__What is expected__. Word for word, write out the entries that follow, omitting all pictures.

__Input data__.
************

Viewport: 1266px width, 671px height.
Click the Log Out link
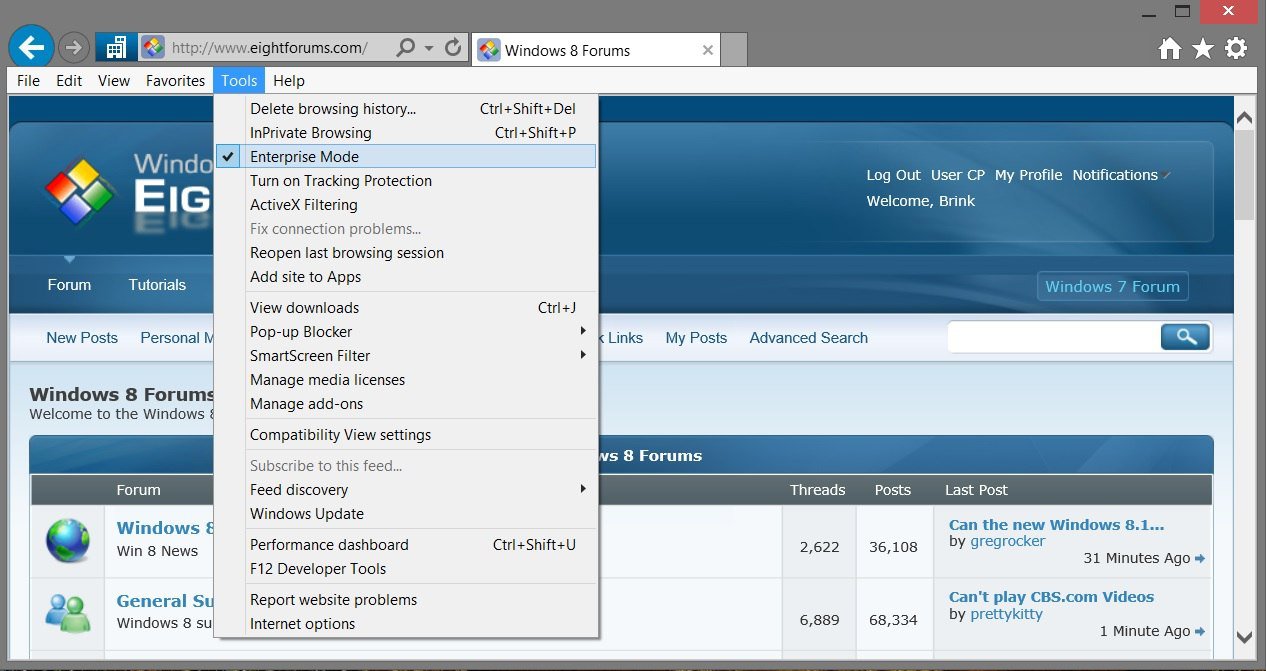pos(893,175)
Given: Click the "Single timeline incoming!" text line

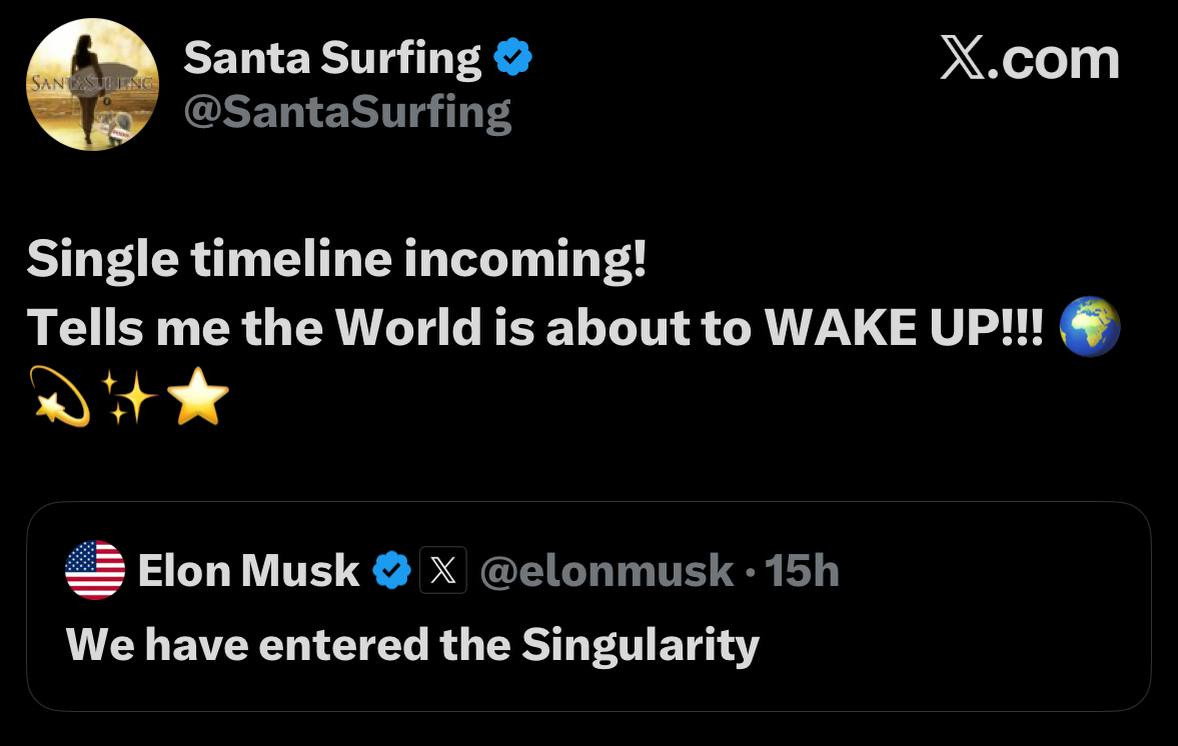Looking at the screenshot, I should coord(337,260).
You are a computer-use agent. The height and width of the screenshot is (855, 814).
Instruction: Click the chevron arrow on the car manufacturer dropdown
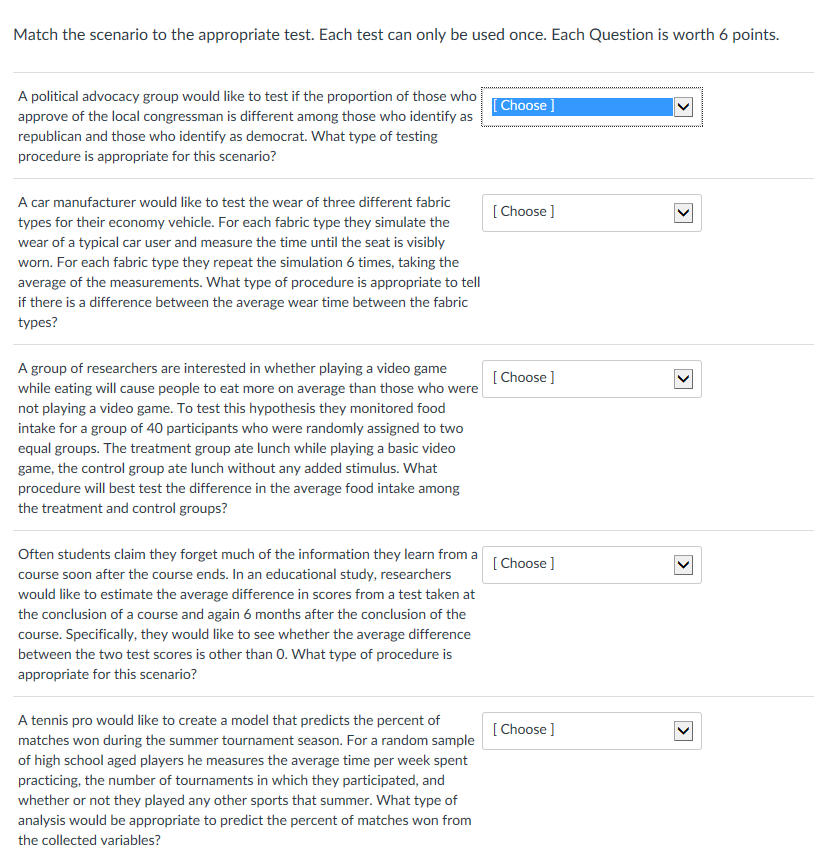pos(683,212)
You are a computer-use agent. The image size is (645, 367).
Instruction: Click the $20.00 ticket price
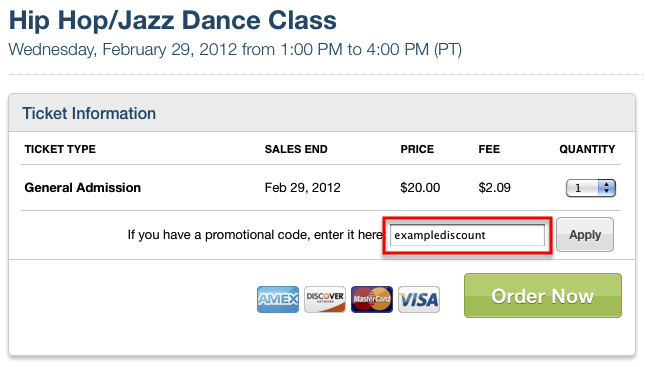click(420, 188)
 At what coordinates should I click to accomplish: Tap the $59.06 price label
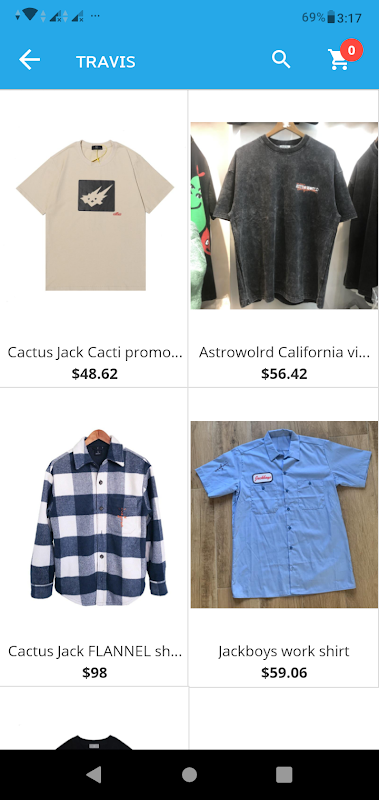[284, 673]
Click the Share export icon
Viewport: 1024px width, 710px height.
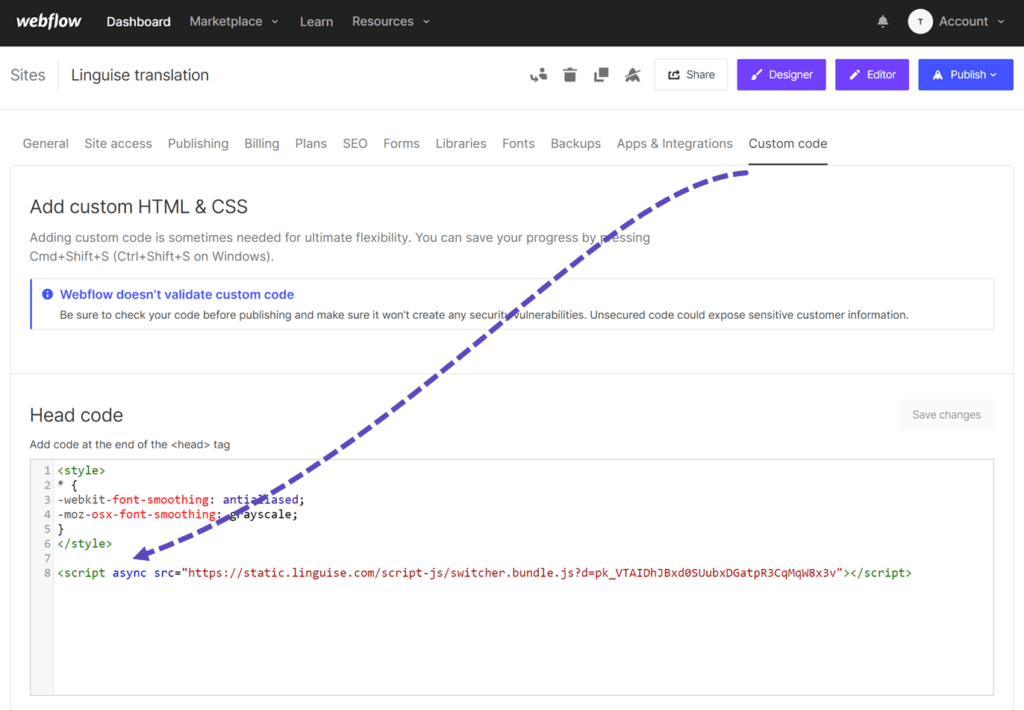point(676,74)
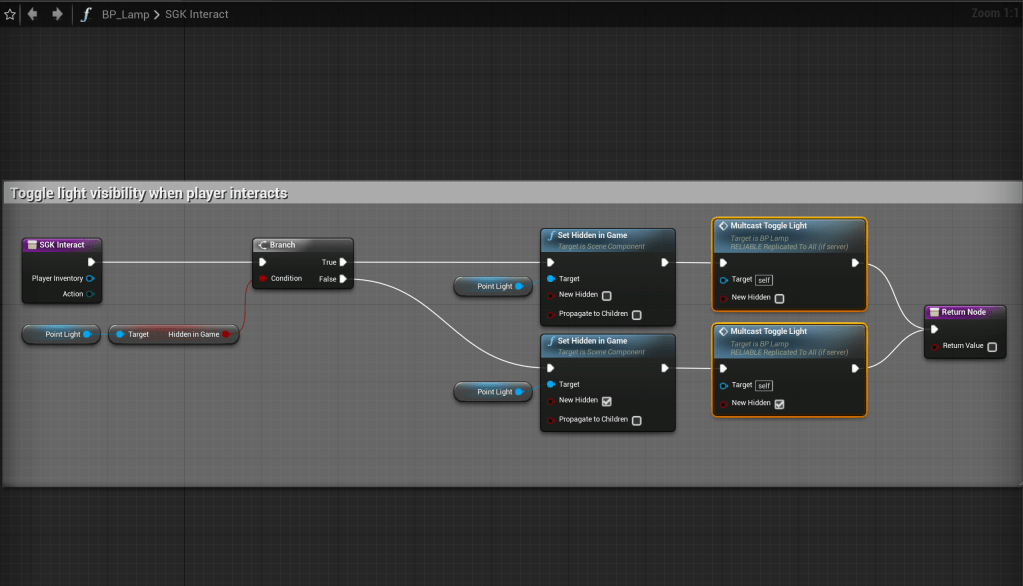Click the red Condition pin on Branch
Viewport: 1023px width, 586px height.
coord(263,279)
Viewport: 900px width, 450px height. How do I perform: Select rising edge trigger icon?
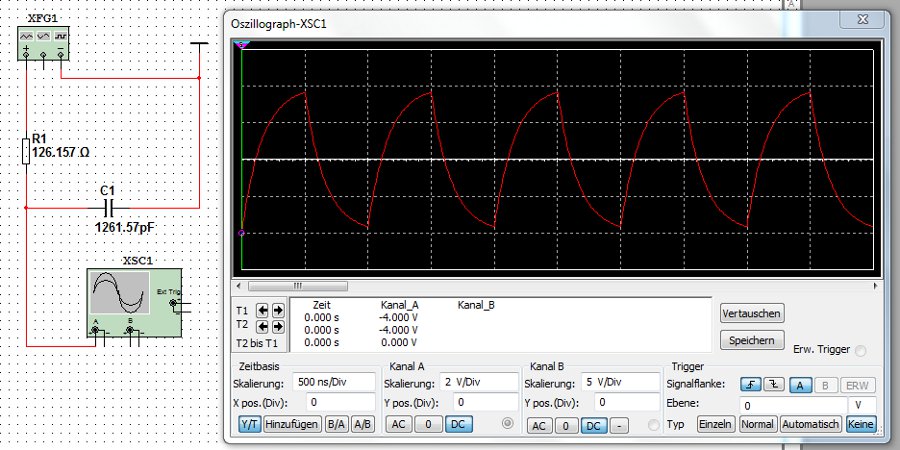pos(750,384)
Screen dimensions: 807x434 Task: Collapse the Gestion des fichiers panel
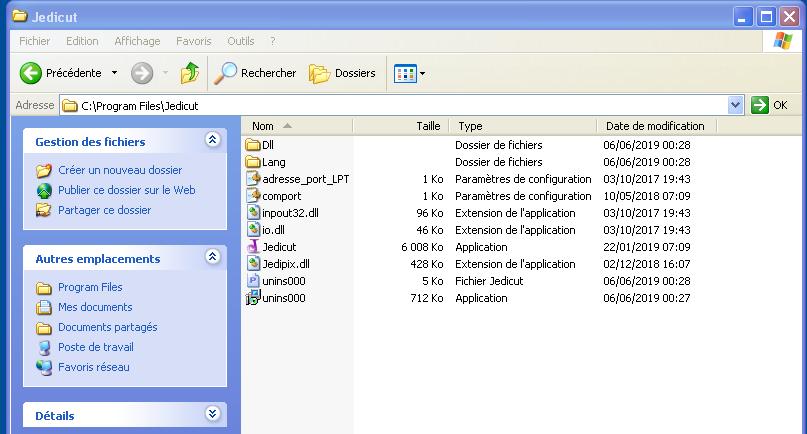click(212, 141)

************

__Solved exercise__.
Viewport: 1266px width, 671px height.
Click the Log Out link
pos(893,175)
Given: Click the "Single timeline incoming!" text line

Looking at the screenshot, I should coord(337,260).
You are a computer-use agent. The height and width of the screenshot is (855, 814).
Instruction: Click the chevron arrow on the car manufacturer dropdown
pos(683,212)
You are a computer-use agent. The image size is (645, 367).
Instruction: Click the $20.00 ticket price
click(420, 188)
 At what coordinates should I click to accomplish: Tap the $59.06 price label
[284, 673]
Click the Share export icon
Viewport: 1024px width, 710px height.
point(676,74)
Click the red Condition pin on Branch
Viewport: 1023px width, 586px height.
coord(263,279)
Viewport: 900px width, 450px height. How do I perform: Select rising edge trigger icon?
pos(750,384)
Screen dimensions: 807x434 Task: Collapse the Gestion des fichiers panel
click(212, 141)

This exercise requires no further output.